#### Arbeitsauftrag
Wiederhole bitte wörtlich den Abschnitt aus dem Text über Entscheidungen unten, beginnend mit „Und dann gibt“ und weiter bis einschließlich „erbat sich Bedenkzeit.“.

Aus unterschiedlichen Studien geht hervor, dass wir ca. 20.000 Entscheidungen pro Tag treffen. Ungefähr 90 % davon treffen wir, ohne lange darüber nachzudenken.
Und dann gibt es jene, bei denen wir hin und her überlegen, uns mit anderen Menschen austauschen, eine Wahl treffen, diese wieder verwerfen, zögern, unsicher werden und dann entweder gar keine Entscheidung treffen oder eine, die wir nachher bereuen. Warum ist das so?
Meine Kundin Simone ist seit über 10 Jahren selbstständig. Sie selbst und auch andere Menschen würden sie als sehr zielstrebig und durchsetzungsstark bezeichnen. Vorige Woche kam sie in eine Coaching-Sitzung, ziemlich aufgewühlt und übermüdet. Sie hatte die halbe Nacht kein Auge zugemacht, weil sie ständig über ein Angebot aus den USA nachdenken musste. Sie könnte dort ein 2-wöchiges Seminar abhalten, mit einem der ganz Großen aus ihrer Branche. Im Prinzip etwas, wovon sie immer geträumt hatte. Jetzt kam das Angebot. Aber anstatt ohne nachzudenken, einfach JA zu schreien, zögerte sie und erbat sich Bedenkzeit.

#### Angezeigte Daten
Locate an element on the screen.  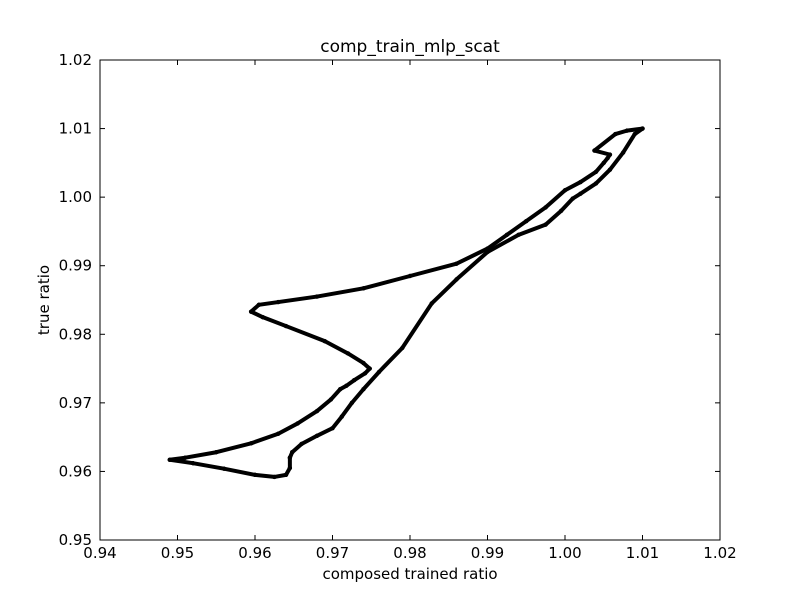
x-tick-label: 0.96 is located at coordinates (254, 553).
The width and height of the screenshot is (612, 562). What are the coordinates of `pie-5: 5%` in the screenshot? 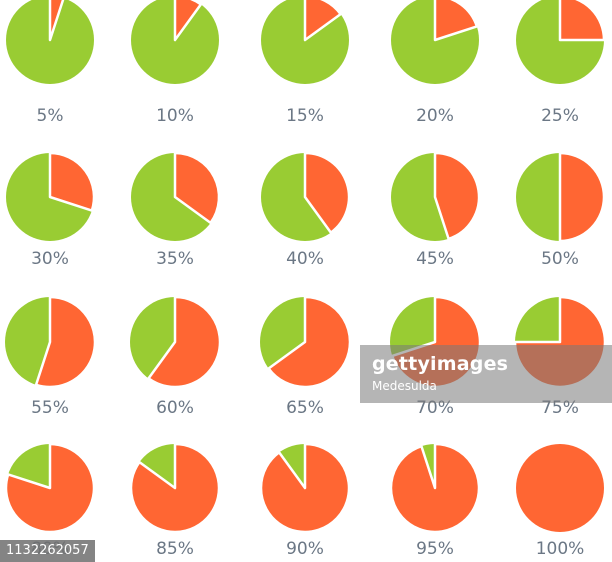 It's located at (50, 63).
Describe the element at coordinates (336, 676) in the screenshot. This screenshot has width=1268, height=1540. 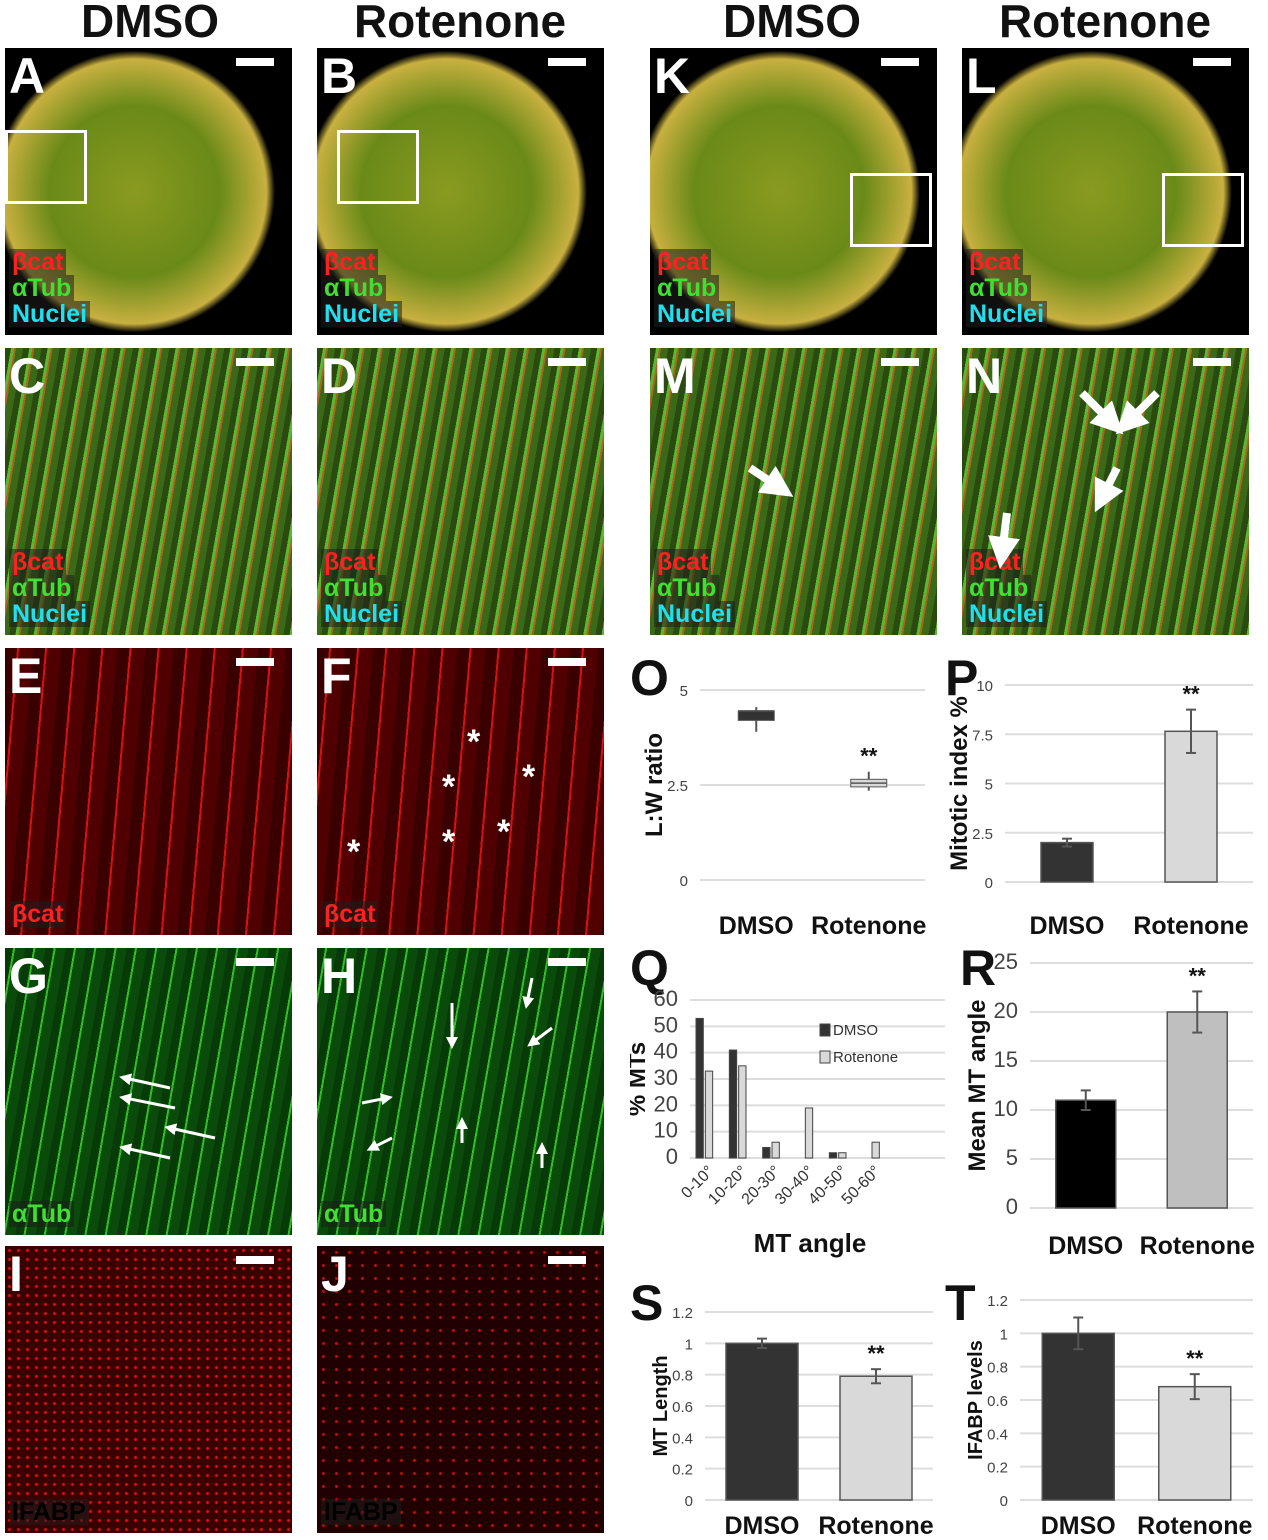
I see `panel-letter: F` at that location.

#### Lösung der Aufgabe
Und dann gibt es jene, bei denen wir hin und her überlegen, uns mit anderen Menschen austauschen, eine Wahl treffen, diese wieder verwerfen, zögern, unsicher werden und dann entweder gar keine Entscheidung treffen oder eine, die wir nachher bereuen. Warum ist das so?
Meine Kundin Simone ist seit über 10 Jahren selbstständig. Sie selbst und auch andere Menschen würden sie als sehr zielstrebig und durchsetzungsstark bezeichnen. Vorige Woche kam sie in eine Coaching-Sitzung, ziemlich aufgewühlt und übermüdet. Sie hatte die halbe Nacht kein Auge zugemacht, weil sie ständig über ein Angebot aus den USA nachdenken musste. Sie könnte dort ein 2-wöchiges Seminar abhalten, mit einem der ganz Großen aus ihrer Branche. Im Prinzip etwas, wovon sie immer geträumt hatte. Jetzt kam das Angebot. Aber anstatt ohne nachzudenken, einfach JA zu schreien, zögerte sie und erbat sich Bedenkzeit.